COVID-19 has caused the shutdown of bars, clubs and cafes across the country and has forced many workers to start working from home. While working from home isn’t a new idea and has been implemented by many companies as part of their flexible working policies for some time, the sheer number of people working from home is unprecedented.
A large number of staff working from home can bring up some risk factors in regards to cyber security, especially if those staff members are using their own PCs and laptops.
Cyber Security tips for working from home
It’s important to keep the below in mind when directing your staff to work from home:
WiFi: Make sure that the WiFi connection your staff are using is secured with a password and they are not using a public connection. This is because unsecured and public wifi are prime spots for hackers to spy on internet traffic and collect confidential information.
VPN access: Ensure you have secure VPN access to your network for employees, this helps protect the security of the employee’s devices and will include Unified Threat Management (UTM) protection.
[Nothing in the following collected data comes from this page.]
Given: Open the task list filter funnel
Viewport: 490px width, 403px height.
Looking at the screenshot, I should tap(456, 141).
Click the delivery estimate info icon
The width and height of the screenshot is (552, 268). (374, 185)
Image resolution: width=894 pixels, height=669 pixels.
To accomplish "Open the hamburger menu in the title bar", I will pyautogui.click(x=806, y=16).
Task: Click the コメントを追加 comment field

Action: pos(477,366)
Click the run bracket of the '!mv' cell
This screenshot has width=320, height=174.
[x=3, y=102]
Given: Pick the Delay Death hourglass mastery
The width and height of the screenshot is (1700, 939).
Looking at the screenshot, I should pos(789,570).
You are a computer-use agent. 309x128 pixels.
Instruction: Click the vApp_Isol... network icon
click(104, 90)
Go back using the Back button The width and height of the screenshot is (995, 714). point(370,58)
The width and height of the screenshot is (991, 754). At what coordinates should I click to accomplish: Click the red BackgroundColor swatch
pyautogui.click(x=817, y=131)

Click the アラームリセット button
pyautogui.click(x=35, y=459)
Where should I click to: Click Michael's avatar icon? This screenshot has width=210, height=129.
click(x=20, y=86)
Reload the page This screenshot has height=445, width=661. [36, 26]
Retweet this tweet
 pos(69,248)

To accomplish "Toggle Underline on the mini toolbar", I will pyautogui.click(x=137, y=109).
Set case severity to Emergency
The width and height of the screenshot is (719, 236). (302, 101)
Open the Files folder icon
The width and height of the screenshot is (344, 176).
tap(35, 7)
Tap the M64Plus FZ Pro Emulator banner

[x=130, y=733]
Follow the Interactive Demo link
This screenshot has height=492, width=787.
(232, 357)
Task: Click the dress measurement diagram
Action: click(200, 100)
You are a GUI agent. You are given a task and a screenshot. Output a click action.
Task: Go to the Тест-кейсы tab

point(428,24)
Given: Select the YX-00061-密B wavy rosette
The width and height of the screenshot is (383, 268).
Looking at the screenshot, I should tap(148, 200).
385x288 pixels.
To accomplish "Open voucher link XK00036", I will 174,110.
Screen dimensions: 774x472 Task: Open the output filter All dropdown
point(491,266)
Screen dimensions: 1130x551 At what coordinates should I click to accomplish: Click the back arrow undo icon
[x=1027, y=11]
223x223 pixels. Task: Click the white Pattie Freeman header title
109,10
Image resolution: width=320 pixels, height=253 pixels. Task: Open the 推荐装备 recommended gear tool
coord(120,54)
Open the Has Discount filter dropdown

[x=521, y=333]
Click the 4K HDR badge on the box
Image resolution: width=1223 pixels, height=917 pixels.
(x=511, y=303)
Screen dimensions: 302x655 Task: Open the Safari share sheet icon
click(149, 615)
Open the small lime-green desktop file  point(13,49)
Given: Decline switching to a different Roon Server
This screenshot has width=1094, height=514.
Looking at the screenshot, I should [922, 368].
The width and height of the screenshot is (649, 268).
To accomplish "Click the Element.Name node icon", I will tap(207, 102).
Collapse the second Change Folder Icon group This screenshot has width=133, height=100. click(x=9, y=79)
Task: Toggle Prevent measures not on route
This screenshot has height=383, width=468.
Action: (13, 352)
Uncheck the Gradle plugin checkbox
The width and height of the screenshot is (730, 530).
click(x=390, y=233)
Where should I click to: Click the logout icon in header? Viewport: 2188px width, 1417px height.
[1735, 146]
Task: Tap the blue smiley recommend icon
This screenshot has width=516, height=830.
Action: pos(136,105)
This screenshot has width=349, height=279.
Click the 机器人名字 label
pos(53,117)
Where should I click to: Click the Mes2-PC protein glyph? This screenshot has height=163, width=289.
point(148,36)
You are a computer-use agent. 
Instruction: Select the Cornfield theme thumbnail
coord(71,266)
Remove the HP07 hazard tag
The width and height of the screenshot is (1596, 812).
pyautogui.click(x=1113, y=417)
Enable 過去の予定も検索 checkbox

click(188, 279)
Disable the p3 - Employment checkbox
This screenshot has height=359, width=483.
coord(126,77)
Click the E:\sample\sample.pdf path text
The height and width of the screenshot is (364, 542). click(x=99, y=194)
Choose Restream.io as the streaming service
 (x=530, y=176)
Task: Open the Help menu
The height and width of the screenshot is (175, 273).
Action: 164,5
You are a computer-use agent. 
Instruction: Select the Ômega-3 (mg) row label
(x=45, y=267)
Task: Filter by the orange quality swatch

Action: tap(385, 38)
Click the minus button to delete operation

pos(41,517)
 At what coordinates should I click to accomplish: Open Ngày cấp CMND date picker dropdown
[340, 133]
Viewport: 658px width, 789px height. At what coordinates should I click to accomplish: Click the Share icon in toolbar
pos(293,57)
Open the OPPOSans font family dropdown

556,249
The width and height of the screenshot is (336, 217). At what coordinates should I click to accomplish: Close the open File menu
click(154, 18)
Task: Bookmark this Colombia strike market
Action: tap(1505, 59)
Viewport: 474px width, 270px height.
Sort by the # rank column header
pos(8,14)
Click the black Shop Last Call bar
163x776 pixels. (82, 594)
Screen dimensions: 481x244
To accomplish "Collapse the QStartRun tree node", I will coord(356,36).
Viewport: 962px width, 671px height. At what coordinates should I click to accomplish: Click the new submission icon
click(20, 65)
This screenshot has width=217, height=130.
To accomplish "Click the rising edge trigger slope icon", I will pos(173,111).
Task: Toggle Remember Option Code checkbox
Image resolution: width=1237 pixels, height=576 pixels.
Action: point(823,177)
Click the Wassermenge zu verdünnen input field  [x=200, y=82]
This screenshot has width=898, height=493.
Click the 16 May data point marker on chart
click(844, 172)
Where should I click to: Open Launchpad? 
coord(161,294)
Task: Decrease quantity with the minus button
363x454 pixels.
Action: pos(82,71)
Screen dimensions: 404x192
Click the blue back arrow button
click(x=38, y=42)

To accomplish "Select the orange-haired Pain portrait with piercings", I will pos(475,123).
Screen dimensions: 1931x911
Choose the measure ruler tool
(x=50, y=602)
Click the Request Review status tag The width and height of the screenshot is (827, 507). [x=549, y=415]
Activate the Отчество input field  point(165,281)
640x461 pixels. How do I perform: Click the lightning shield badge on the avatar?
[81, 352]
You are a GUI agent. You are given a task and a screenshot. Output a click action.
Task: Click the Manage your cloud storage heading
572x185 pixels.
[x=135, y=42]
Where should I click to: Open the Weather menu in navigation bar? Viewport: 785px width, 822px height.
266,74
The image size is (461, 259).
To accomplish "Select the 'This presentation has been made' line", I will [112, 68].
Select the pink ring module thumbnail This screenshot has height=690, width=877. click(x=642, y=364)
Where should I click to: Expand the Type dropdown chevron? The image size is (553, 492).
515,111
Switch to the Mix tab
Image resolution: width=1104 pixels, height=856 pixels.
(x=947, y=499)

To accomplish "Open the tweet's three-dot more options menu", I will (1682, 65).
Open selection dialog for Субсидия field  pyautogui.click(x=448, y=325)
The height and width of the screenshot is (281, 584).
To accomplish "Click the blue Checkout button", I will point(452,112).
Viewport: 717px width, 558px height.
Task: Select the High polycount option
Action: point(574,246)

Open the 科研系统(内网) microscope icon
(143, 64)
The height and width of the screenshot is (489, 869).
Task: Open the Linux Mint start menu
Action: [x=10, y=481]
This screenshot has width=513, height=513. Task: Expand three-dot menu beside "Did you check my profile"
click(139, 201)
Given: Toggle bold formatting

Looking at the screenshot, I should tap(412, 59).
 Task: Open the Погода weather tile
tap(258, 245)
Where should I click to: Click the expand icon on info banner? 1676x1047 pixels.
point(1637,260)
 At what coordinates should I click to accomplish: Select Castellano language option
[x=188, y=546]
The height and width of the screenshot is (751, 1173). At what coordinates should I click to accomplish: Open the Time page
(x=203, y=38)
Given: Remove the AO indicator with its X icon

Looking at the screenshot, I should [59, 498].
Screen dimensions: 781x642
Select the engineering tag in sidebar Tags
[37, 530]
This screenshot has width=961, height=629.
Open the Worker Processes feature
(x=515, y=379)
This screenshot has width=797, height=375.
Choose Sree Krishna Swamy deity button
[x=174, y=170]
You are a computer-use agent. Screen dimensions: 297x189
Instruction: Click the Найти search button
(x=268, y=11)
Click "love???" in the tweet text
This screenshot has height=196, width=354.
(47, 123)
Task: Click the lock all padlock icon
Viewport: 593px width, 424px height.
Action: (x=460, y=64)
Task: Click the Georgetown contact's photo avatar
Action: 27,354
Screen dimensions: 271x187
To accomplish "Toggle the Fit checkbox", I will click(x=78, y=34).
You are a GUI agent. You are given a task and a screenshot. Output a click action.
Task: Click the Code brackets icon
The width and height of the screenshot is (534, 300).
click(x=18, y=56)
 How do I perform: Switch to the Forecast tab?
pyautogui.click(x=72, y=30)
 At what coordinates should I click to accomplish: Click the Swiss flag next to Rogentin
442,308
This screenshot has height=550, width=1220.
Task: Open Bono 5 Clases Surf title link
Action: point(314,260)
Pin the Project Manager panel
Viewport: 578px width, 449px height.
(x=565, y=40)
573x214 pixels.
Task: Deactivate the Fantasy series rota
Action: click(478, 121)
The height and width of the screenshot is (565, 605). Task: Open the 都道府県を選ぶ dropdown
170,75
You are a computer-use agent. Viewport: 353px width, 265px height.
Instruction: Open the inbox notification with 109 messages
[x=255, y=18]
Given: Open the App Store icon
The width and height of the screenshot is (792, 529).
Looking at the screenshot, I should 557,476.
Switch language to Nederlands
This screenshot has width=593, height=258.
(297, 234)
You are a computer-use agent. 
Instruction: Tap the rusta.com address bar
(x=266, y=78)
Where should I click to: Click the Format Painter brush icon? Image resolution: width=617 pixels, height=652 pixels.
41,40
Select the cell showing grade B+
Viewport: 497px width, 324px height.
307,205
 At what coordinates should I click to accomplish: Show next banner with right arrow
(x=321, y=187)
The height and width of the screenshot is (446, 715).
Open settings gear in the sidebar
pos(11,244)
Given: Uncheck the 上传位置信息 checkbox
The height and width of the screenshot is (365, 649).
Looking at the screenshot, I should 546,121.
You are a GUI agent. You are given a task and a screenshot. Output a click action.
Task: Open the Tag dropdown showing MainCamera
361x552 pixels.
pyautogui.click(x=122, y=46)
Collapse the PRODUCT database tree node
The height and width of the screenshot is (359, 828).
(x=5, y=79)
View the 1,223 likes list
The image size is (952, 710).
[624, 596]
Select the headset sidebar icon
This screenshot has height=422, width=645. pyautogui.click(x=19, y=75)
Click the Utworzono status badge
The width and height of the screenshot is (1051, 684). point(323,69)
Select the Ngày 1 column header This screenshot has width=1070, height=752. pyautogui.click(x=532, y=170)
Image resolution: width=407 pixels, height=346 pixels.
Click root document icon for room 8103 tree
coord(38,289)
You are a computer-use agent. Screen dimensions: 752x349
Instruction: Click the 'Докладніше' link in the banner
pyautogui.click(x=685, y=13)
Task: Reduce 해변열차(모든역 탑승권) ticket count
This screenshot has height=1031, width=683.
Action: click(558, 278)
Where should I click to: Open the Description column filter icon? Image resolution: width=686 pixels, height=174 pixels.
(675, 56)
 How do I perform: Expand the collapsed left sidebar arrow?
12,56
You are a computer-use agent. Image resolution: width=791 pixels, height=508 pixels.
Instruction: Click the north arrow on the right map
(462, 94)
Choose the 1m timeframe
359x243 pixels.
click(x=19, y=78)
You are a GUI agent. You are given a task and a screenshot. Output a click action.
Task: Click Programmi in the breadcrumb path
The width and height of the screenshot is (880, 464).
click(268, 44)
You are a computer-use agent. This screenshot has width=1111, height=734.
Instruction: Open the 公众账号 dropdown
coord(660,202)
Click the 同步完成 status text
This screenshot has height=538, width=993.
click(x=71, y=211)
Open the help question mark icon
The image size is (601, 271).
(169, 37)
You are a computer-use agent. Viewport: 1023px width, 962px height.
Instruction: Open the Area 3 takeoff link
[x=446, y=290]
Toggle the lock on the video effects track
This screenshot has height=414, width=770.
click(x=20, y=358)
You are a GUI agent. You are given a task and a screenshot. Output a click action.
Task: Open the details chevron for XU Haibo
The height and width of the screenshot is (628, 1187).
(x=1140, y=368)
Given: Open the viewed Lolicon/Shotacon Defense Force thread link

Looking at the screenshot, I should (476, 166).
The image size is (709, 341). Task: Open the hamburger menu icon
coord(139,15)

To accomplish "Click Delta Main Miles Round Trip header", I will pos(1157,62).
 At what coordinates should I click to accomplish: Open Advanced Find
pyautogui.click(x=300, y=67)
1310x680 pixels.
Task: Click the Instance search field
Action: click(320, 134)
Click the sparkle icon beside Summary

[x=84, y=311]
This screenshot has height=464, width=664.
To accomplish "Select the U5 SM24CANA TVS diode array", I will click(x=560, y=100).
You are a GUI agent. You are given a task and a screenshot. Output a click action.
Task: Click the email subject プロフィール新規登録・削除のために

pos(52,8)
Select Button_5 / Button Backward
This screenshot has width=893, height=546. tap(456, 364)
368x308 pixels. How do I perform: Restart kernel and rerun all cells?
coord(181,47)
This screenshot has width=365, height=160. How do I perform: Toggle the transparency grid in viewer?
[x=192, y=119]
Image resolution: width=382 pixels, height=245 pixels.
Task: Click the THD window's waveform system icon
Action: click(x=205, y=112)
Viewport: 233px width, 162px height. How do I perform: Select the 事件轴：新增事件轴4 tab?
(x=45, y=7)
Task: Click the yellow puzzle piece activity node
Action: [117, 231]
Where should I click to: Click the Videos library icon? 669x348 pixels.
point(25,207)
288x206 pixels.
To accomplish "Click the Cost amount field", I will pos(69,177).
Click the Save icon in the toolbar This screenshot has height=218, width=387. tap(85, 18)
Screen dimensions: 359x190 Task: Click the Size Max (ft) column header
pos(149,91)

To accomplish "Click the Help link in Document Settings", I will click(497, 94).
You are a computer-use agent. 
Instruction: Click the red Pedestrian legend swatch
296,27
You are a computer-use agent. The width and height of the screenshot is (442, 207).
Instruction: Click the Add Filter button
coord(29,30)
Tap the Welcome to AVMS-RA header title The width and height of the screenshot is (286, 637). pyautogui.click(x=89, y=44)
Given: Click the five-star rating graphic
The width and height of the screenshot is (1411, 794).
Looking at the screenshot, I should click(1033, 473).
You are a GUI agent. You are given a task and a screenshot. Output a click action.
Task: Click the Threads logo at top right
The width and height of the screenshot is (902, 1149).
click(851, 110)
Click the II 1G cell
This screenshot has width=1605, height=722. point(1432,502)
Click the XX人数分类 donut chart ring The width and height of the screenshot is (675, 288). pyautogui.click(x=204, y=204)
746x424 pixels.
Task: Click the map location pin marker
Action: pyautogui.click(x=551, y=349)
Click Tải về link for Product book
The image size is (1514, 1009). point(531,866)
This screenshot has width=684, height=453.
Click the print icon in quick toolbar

Update: If employees are using their own devices, make sure they are up to date. Devices running old versions of their operating system can create a giant security gap as they are not running the latest version and may have known security flaws.
Passwords: Remind staff of good password policies, such as creating secure passwords and not using the same password for multiple accounts
Training: Continue or implement cyber security training with your staff to ensure they have the knowledge and skills to identify potential scams or fraudulent emails.
Unfortunately whenever there is a crisis or large media event, scammers see an opportunity to target people who may be afraid or unsure. It’s an unfortunate truth and means we need to be extra vigilant with the COVID-19 crisis unfolding.
|SMS scam currently circulating|
SMS Scams: There has been reports of different SMS scams circulating in Australia that are pretending to be from the Government and trying to get you to click malicious links.
Email Scams: There are emails circulating with malicious attachments claiming that the recipient is eligible for a ‘working from home payment’, again these are scam emails trying to get you to download malicious software onto your computer.
|Email scam currently circulating|
These scams are abhorrent especially at times like these but it’s important to remember that scammers use social engineering tactics to trick their victims and with COVID-19 causing panic and uncertainty this is a prime time for them to strike.
It’s important to always be training your staff members so they have the knowledge to pick out these scams as they are often the last line of defence against hackers.